Lemma 3.8.2 establishes the truth of Theorem 3.1.2 for rows. With this information, the arguments in Section 3.2 proceed exactly as written to establish that \(\det A = \det A^{T}\) holds for any \(n \times n\) matrix \(A\). Now suppose \(B\) is obtained from \(A\) by interchanging two columns. Then \(B^{T}\) is obtained from \(A^{T}\) by interchanging two rows so, by property 3 of Lemma 3.8.2,
\[\det B = \det B^T = -\det A^T = -\det A \nonumber \]
Hence property 3 of Lemma 3.8.2 holds for columns too.
This enables us to prove the cofactor expansion for columns. Given an \(n \times n\) matrix \(A = \left[ a_{ij} \right]\), let \(B = \left[ b_{ij} \right]\) be obtained by moving column \(j\) to the left side, using \(j - 1\) interchanges of adjacent columns. Then \(\det B = (-1)^{j-1} \det A\) and, because \(B_{i1} = A_{ij}\) and \(b_{i1} = a_{ij}\) for all \(i\), we obtain
\[\begin{aligned} \det A & = (-1)^{j-1} \det B = (-1)^{j-1} \sum_{i=1}^n b_{i1}(-1)^{i+1} \det B_{i1}\\ &= \sum_{i=1}^n a_{ij} (-1)^{i+j} \det A_{ij}\end{aligned} \nonumber \]
This is the cofactor expansion of \(\det A\) along column \(j\).
Finally, to prove the row expansion, write \(B = A^{T}\). Then \(B_{ij} = (A_{ij}^T)\) and \(b_{ij} = a_{ji}\) for all \(i\) and \(j\). Expanding det \(B\) along column \(j\) gives
\[\begin{aligned} \det A &=\det A^T = \det B = \sum_{i=1}^n b_{ij} (-1)^{i+j} \det B_{ij} \\ &= \sum_{i=1}^n a_{ji}(-1)^{j+i} \det \left[ (A_{ji}^T)\right] = \sum_{i=1}^n a_{ji} (-1)^{j+i} \det A_{ji}\end{aligned} \nonumber \]

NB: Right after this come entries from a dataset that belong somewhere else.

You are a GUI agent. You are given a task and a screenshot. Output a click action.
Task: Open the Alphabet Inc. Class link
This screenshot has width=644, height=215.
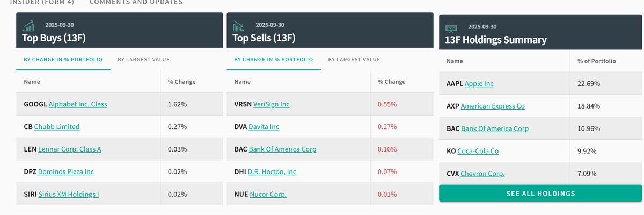[x=78, y=104]
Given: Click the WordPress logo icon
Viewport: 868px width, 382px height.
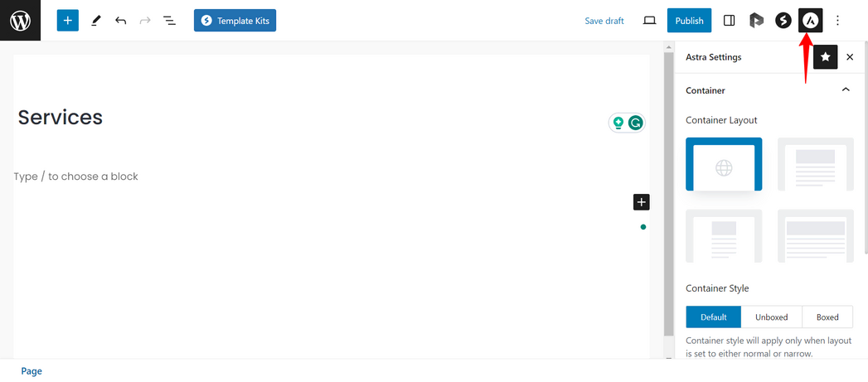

This is the required expansion of \(\det A\) along row \(j\).
- Summation notation is a convenient shorthand way to write sums of similar expressions. For example \(a_1 +a_2 +a_3 +a_4 = \sum_{i=1}^4 a_i\), \(a_5b_5 + a_6b_6 + a_7b_7 + a_8b_8 = \sum_{k=5}^8 a_kb_k\), and \(1^2 +2^2 + 3^2+ 4^2 + 5^2 = \sum_{j=1}^5 j^2\).
- Note that we used the expansion along row 1 at the beginning of Section 3.1. The column 1 expansion definition is more convenient here.